Analysis of N. Zabolotsky's poem "On the beauty of human faces" (8th grade). Poem N

"About beauty human faces»

Russia has long been famous for its poets, true masters of words. The names of Pushkin, Lermontov, Tyutchev, Fet, Yesenin and others are no less talented people known all over the world. One of the masters of words who lived in the twentieth century was the poet N. A. Zabolotsky. His work is as multifaceted as life. Unusual images, the magical melody of the verse are what attracts us to his poetry. Zabolotsky passed away very young, in the prime of his creative powers, but left a magnificent legacy for his descendants. The themes of his work are very diverse.
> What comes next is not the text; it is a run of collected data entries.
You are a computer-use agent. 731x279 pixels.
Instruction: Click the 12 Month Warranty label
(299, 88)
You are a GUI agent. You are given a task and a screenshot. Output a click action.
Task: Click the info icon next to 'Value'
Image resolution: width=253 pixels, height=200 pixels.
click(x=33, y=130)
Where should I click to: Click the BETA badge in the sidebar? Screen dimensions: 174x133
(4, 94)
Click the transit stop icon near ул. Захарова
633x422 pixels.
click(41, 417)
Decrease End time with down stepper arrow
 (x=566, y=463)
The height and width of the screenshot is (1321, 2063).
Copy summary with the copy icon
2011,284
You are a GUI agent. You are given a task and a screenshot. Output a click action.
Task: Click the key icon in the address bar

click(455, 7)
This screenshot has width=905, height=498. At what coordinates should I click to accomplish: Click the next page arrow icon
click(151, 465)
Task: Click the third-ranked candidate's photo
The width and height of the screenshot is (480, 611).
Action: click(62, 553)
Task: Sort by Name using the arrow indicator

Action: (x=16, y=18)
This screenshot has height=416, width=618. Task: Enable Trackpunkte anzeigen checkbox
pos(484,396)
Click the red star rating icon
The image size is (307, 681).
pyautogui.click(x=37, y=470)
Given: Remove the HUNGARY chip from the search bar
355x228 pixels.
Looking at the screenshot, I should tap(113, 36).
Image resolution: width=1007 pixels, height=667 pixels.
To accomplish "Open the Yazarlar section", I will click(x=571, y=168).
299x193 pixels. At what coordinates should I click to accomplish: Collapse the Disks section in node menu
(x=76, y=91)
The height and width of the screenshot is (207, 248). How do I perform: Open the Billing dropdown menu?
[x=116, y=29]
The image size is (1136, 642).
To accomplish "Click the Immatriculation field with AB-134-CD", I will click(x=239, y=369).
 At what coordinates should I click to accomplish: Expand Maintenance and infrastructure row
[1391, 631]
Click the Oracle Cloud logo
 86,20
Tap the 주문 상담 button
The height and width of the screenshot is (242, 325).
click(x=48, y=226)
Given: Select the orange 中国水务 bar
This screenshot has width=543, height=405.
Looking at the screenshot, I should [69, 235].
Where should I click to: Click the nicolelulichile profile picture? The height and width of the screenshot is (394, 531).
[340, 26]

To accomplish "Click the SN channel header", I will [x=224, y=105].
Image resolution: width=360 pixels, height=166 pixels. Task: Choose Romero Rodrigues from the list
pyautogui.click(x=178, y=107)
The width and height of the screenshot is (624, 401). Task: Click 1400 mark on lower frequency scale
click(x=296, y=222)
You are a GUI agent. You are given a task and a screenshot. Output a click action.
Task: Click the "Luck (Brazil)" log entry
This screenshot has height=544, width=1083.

In the poem “On the Beauty of Human Faces” II.L. Zabolotsky acts as a master psychological portrait. The various human faces he described in this work correspond to various types characters. Through the external mood and emotional expression of N.A.’s face. Zabolotsky strives to look into a person’s soul, to see his inner essence. The poet compares faces with houses: some are magnificent portals, others are miserable shacks. The technique of contrast helps the author to more clearly outline the differences between people. Some are sublime and purposeful, filled with life plans, others are wretched and pitiful, and others generally look aloof: all in themselves, closed to others.
Among the many different faces-houses N.A. Zabolotsky finds one unsightly, poor hut. But from her window flows “breath spring day».
The poem ends with an optimistic ending: “There are faces - the likeness of jubilant songs. From these notes, shining like the sun, a song of heavenly heights is composed.”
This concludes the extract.